(Collected data)

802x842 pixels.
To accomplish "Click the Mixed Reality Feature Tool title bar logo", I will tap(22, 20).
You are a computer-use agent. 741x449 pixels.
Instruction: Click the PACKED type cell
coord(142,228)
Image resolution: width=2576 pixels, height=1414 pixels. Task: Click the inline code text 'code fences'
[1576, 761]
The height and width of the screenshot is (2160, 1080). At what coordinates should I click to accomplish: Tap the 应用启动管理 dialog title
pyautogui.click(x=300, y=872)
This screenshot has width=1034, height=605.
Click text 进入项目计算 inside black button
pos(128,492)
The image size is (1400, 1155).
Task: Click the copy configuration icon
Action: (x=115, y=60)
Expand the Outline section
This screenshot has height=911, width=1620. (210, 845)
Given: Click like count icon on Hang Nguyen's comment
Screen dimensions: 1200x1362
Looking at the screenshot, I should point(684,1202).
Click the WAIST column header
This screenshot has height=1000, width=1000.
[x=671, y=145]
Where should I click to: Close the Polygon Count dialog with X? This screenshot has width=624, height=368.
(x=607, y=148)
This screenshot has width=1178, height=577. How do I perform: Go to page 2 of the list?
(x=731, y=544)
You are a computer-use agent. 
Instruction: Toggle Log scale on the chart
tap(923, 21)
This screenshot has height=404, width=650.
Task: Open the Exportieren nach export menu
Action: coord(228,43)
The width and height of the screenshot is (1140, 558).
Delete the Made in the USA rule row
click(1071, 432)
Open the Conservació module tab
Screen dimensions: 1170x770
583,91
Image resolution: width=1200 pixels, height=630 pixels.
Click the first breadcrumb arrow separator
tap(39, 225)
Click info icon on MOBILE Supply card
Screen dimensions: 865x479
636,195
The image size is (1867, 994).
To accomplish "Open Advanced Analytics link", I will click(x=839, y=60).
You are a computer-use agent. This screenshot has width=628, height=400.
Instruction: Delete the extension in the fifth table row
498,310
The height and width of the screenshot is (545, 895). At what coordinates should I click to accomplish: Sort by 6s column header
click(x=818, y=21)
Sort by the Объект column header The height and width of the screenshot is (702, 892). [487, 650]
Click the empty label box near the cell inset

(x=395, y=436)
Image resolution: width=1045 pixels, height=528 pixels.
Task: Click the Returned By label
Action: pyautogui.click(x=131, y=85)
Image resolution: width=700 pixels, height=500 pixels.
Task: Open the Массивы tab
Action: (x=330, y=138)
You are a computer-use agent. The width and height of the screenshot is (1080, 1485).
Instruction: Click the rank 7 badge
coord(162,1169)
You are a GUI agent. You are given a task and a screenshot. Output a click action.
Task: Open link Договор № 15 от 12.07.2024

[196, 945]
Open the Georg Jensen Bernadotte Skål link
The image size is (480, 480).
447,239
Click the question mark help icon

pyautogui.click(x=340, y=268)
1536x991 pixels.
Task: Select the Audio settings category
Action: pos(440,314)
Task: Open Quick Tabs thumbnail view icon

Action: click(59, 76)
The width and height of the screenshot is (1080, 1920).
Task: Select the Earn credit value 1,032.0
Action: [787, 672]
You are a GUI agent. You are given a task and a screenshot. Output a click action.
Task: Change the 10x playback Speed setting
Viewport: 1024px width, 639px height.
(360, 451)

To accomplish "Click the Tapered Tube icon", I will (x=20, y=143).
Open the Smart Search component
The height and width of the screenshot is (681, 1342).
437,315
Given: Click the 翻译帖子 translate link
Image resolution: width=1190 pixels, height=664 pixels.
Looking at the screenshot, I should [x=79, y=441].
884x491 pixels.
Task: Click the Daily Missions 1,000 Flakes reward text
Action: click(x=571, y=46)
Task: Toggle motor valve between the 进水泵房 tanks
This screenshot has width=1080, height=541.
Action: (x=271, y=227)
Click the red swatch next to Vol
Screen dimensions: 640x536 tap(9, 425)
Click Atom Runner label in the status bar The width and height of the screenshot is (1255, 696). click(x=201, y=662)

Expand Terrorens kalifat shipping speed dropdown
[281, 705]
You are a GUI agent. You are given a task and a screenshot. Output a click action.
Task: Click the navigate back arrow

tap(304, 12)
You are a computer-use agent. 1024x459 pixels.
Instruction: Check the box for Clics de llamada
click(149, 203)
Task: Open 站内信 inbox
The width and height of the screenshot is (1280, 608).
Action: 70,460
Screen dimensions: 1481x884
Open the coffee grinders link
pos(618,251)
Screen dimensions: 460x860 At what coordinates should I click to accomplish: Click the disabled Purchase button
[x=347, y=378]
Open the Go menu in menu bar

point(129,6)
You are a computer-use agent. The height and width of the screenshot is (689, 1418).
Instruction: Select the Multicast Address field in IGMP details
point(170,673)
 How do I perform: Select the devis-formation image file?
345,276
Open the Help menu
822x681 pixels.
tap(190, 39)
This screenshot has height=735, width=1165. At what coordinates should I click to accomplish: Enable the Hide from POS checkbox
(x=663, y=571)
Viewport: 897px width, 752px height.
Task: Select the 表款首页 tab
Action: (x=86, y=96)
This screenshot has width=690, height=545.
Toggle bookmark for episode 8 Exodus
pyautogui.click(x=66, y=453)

**What you should do:**
Output the lines from the one with "Task: Click the navigate back arrow" to the final line of the entries above, exactly as they stand, please, and nothing else.

**Your response:**
Task: Click the navigate back arrow

tap(304, 12)
You are a computer-use agent. 1024x459 pixels.
Instruction: Check the box for Clics de llamada
click(149, 203)
Task: Open 站内信 inbox
The width and height of the screenshot is (1280, 608).
Action: 70,460
Screen dimensions: 1481x884
Open the coffee grinders link
pos(618,251)
Screen dimensions: 460x860 At what coordinates should I click to accomplish: Click the disabled Purchase button
[x=347, y=378]
Open the Go menu in menu bar

point(129,6)
You are a computer-use agent. The height and width of the screenshot is (689, 1418).
Instruction: Select the Multicast Address field in IGMP details
point(170,673)
 How do I perform: Select the devis-formation image file?
345,276
Open the Help menu
822x681 pixels.
tap(190, 39)
This screenshot has height=735, width=1165. At what coordinates should I click to accomplish: Enable the Hide from POS checkbox
(x=663, y=571)
Viewport: 897px width, 752px height.
Task: Select the 表款首页 tab
Action: (x=86, y=96)
This screenshot has width=690, height=545.
Toggle bookmark for episode 8 Exodus
pyautogui.click(x=66, y=453)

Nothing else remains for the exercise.